Inflation Meets Expectations, Pointing to Modest Fed Interest Rate Hike

The consumer price index (CPI) showed a 12-month inflation rate of 2.7% after increasing 0.3% on the month in November, in line with analyst forecasts. The annual rate was 0.1% higher than October, the Bureau of Labor Statistics reported Wednesday, Dec. 11.

Excluding food and energy costs, the core CPI was at 3.3% on an annual basis, with the 12-month core reading unchanged from a month ago. The Federal Reserve is weighing whether to cut interest rates for the third and final interest rate decision this year at its meeting next week.

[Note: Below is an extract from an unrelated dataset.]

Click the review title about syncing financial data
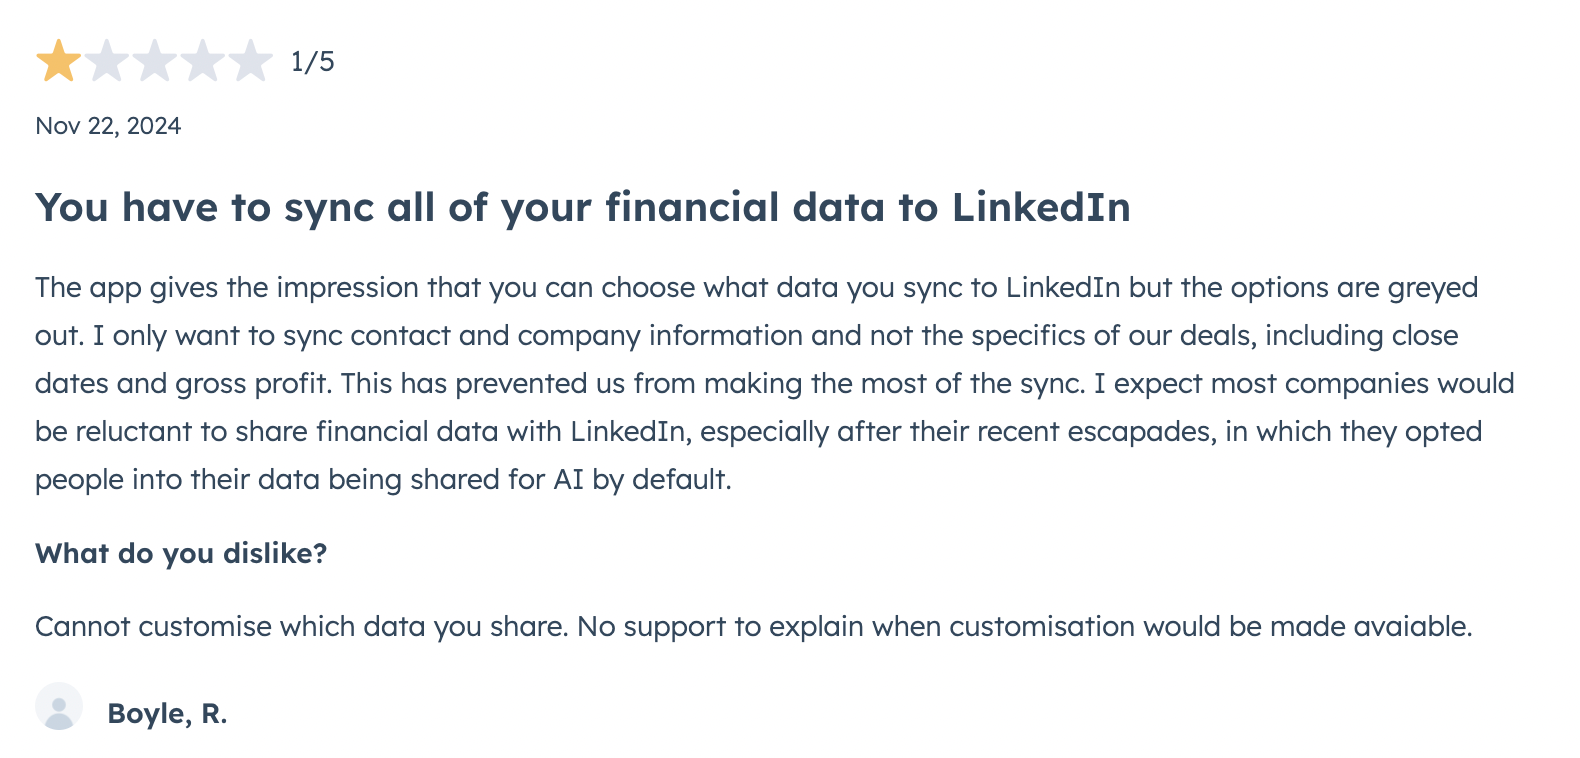The image size is (1580, 758). point(583,208)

Used cars and trucks led November price hikes, with cereals and bakery items dropping compared to October. Overall food costs rose 0.4% monthly and 2.4% year over year, while the energy index increased 0.2% but was down 3.2% annually.

Grocery prices in November went up the most in almost two years, with eggs jumping 8.2% from October amid a bird flu outbreak. Beef was up 3.1% monthly, ham rose 3.9%. The cost of eating went down a bit from October, but was still 3.4% higher than a year ago.

Inflation is now close to its pre-pandemic level, although it remains above the Fed’s 2% annual target, according to White House National Economic Council Director Lael Brainard. In the middle of 2022, inflation hit a 40-year high of 9.1%.

Economists have said they expect fewer interest rate cuts next year. The next meeting of the Federal Reserve is expected drop the key interest rate by a quarter percentage point in an effort to normalize rates since the overall rise in prices has slowed.

Since September 2024, the Fed has been lowering interest rates following hikes seen in 2022 and 2023. The current rate of about 4.6% remains above the 2.9% required to keep the economy growing at a “sustainable” rate.